2. A fourfold difference in antibody titer is required to indicate a significant response to antigen (seroconversion). (A fourfold difference means two tubes in a dilution scheme.)
3. A fourfold increase in antibody titer between acute and convalescent sera is necessary to indicate specific response.
4. Detection of specific immunoglobulin M (IgM) indicates recent exposure to antigen.
• Laser is used to rapidly evaluate size, granularity, and fluorescence properties of large numbers of cells (Fig. 5-6).
• A fluorescence-activated cell sorter (FACS) is a flow cytometer that can analyze and separate cells based on their properties as they flow through the instrument.
A Light scatter measurements can distinguish lymphocytes, macrophages, and granulocytes.
B DNA-binding fluorescent dyes can be used to evaluate cell cycle.
1. Cells in G0,G1 phase have fluorescence equivalent to 2N (N = normal chromosome number).

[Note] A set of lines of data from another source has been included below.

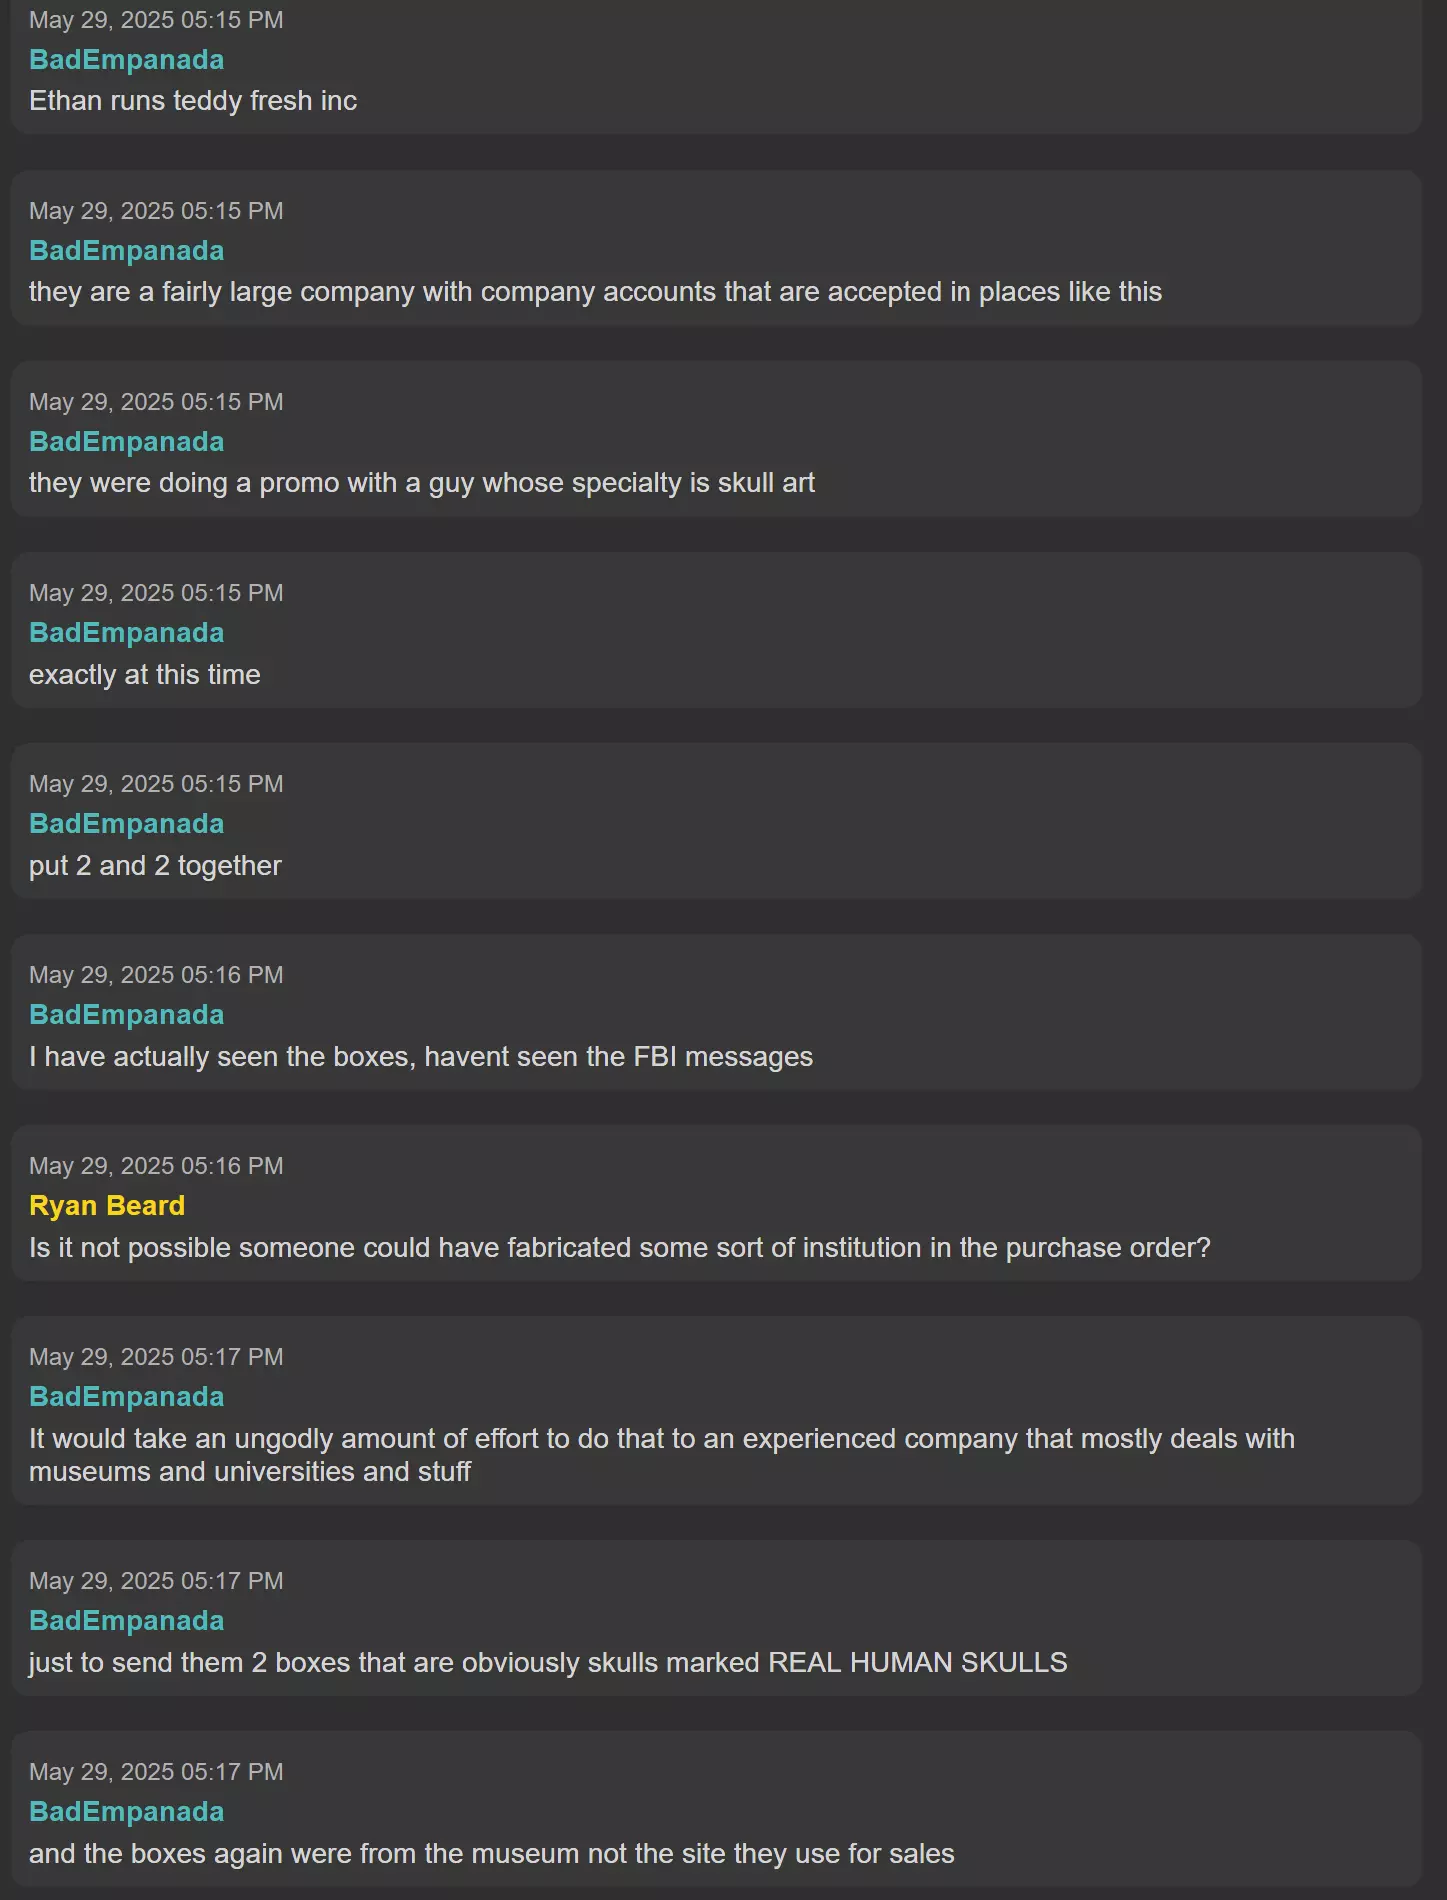Viewport: 1447px width, 1900px height.
Task: Click BadEmpanada name above 'ungodly amount of effort' message
Action: pyautogui.click(x=126, y=1397)
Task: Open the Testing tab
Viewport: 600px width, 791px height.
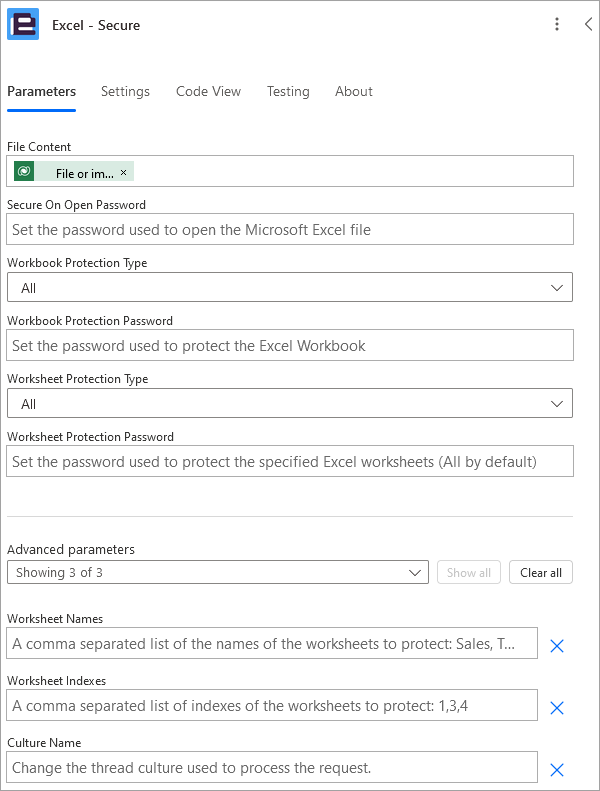Action: (288, 91)
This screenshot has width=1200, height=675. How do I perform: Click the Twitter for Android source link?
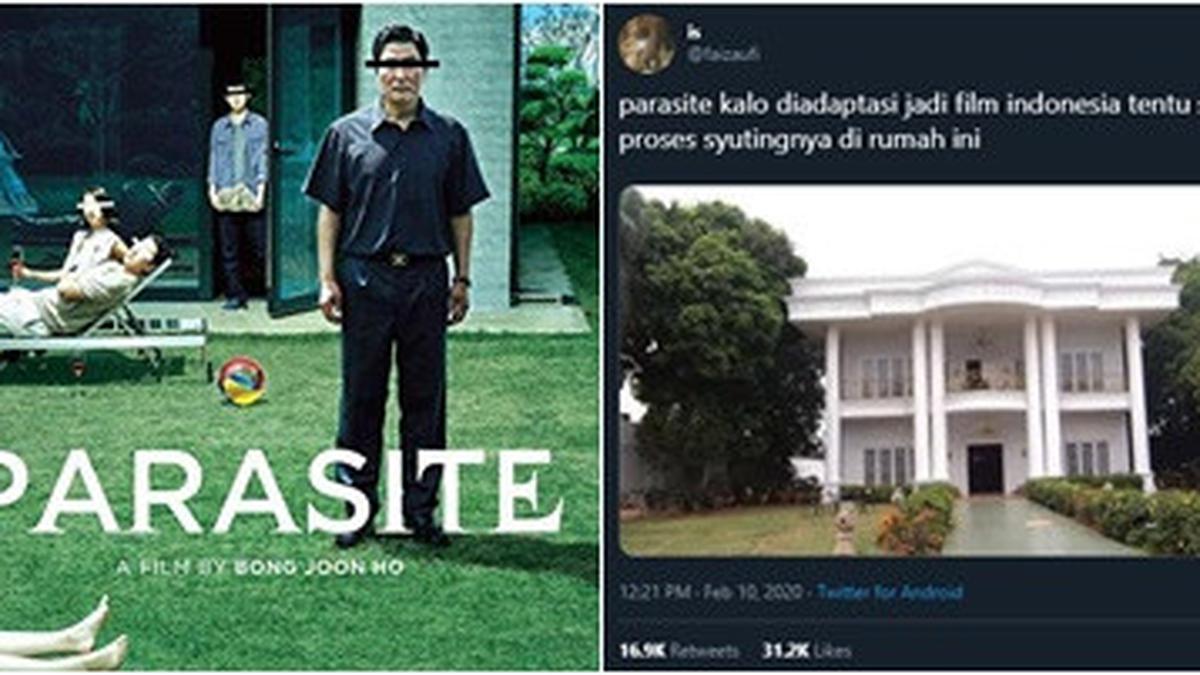pyautogui.click(x=890, y=592)
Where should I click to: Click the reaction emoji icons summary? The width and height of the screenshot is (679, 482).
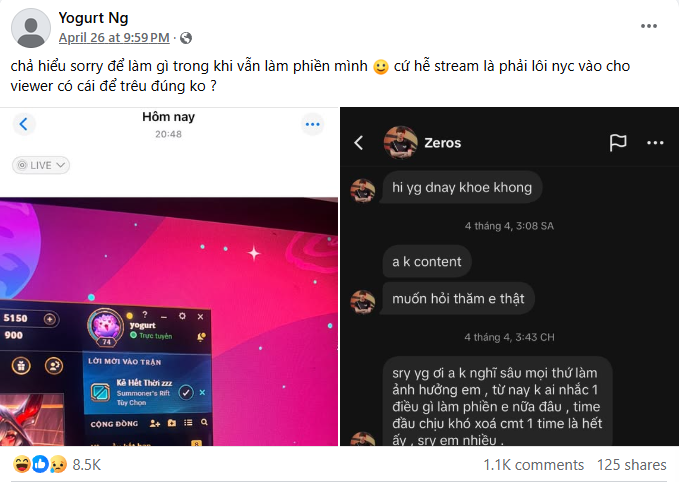point(40,464)
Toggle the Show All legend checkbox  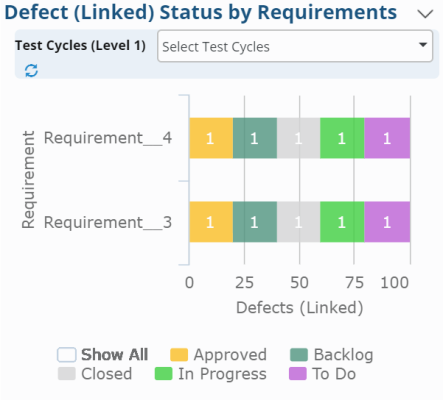click(67, 355)
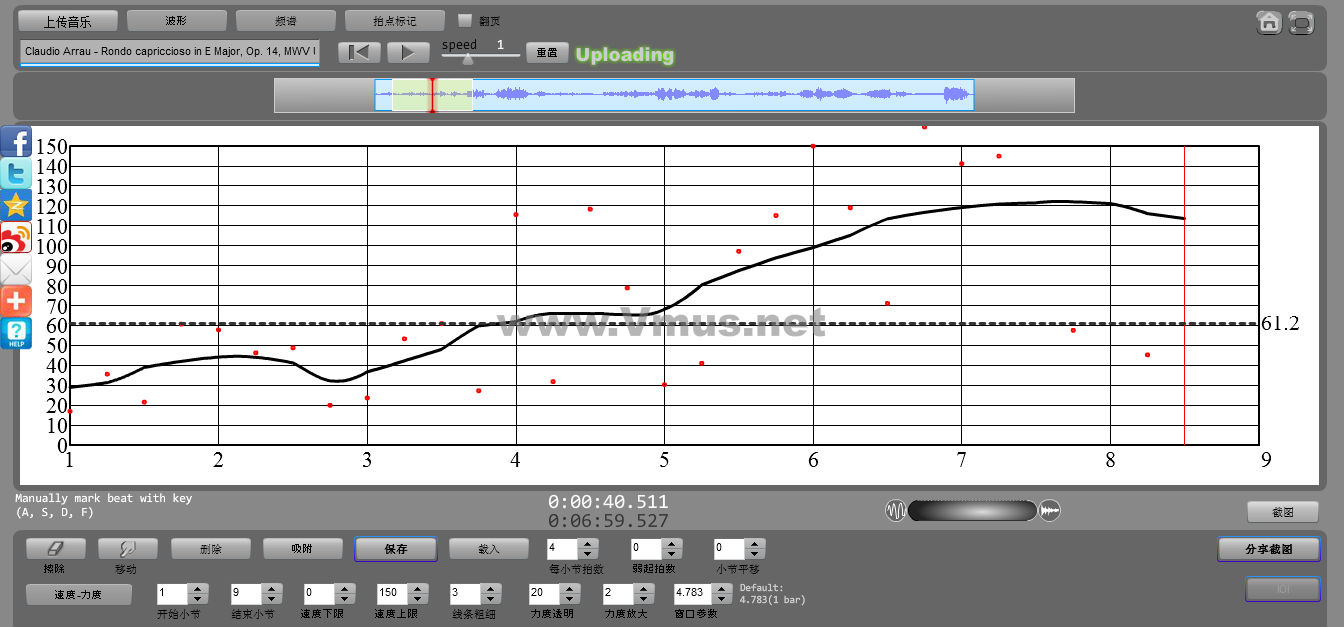Click the 上传音乐 upload music button
This screenshot has height=627, width=1344.
(x=68, y=20)
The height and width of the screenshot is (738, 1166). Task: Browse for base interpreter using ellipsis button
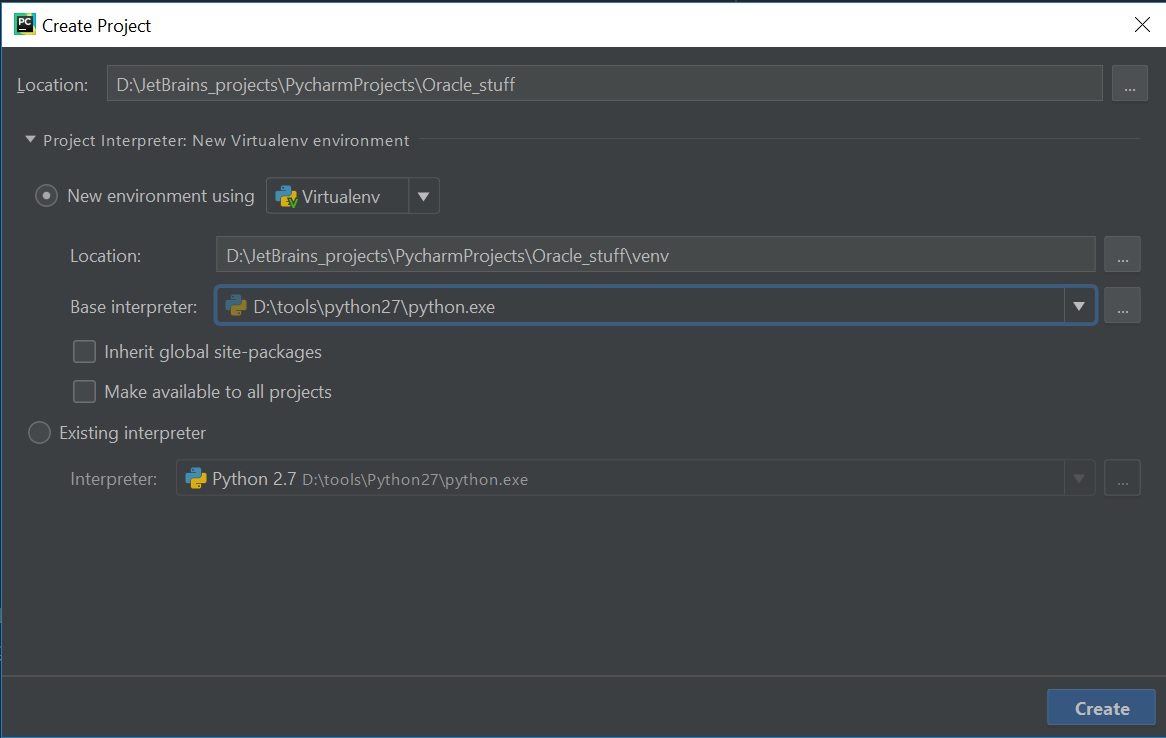click(x=1122, y=306)
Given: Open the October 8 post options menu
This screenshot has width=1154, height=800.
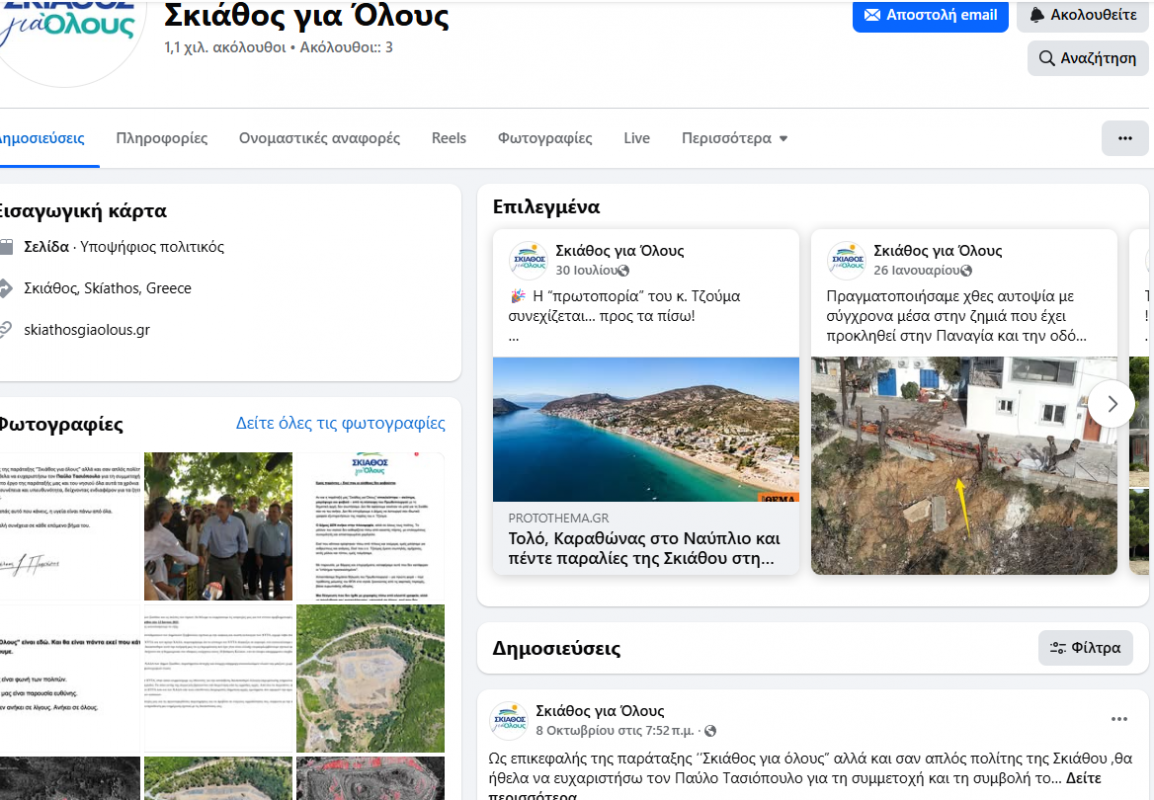Looking at the screenshot, I should 1119,719.
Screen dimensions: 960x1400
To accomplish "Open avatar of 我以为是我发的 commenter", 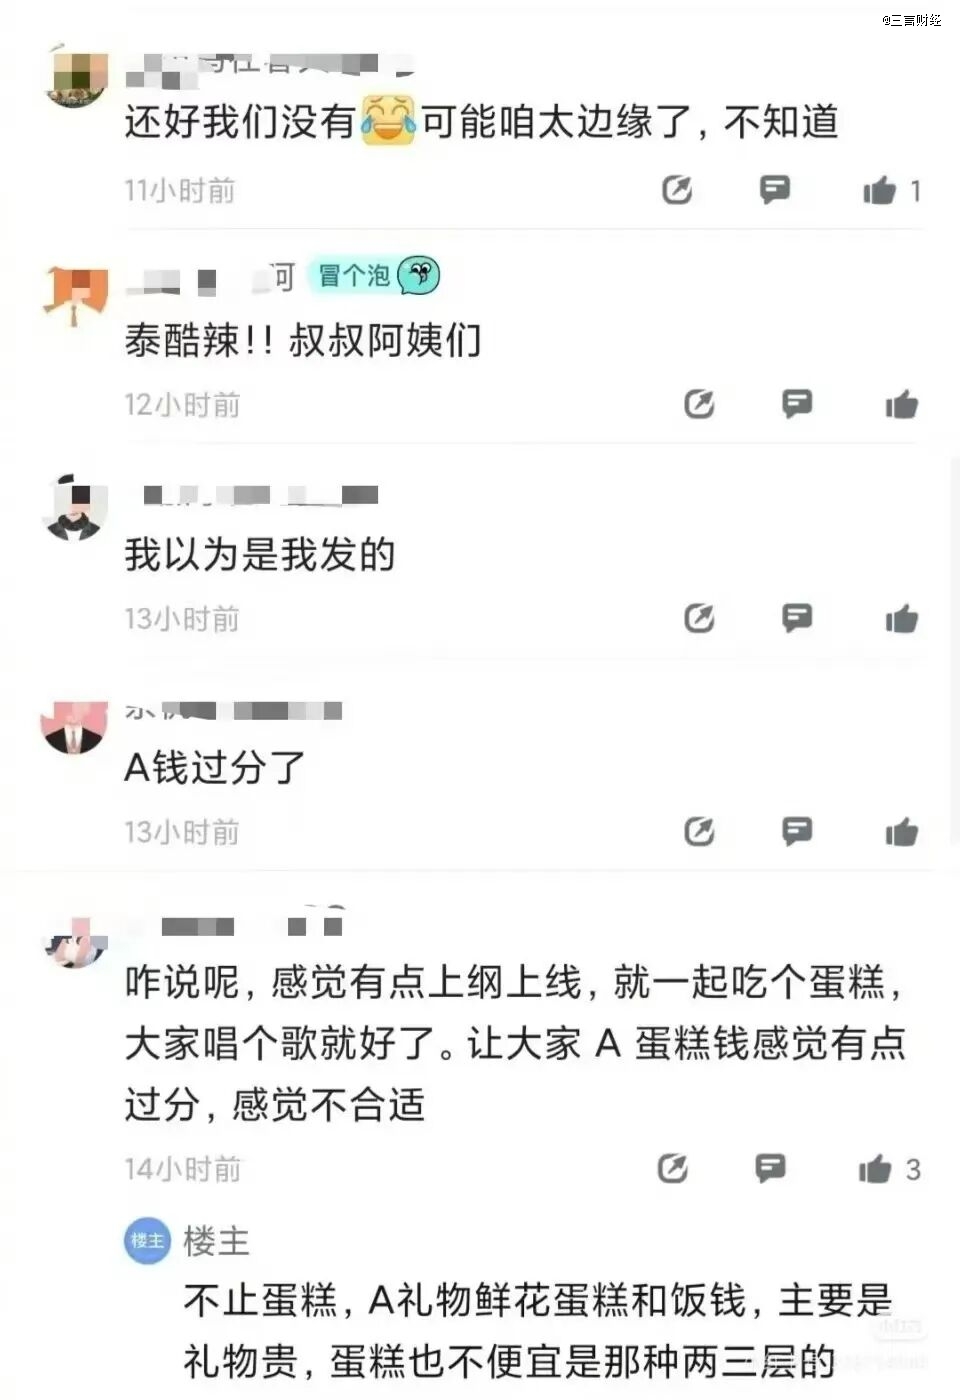I will pos(75,508).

2. Cells in G2 phase or mitosis have twice the fluorescence of G0,G1 phase cells.
C Immunofluorescence measurements indicate the phenotype of the cell.
1. Multiple antibodies marked with different fluorescent colors can be analyzed simultaneously.
2. Cells can be identified and quantitated by analysis of multiple cell surface markers (e.g., helper T cell expresses CD3, CD4).
3. Analysis can be presented as a histogram or a two-dimensional dot plot (see Fig. 5-6B to D).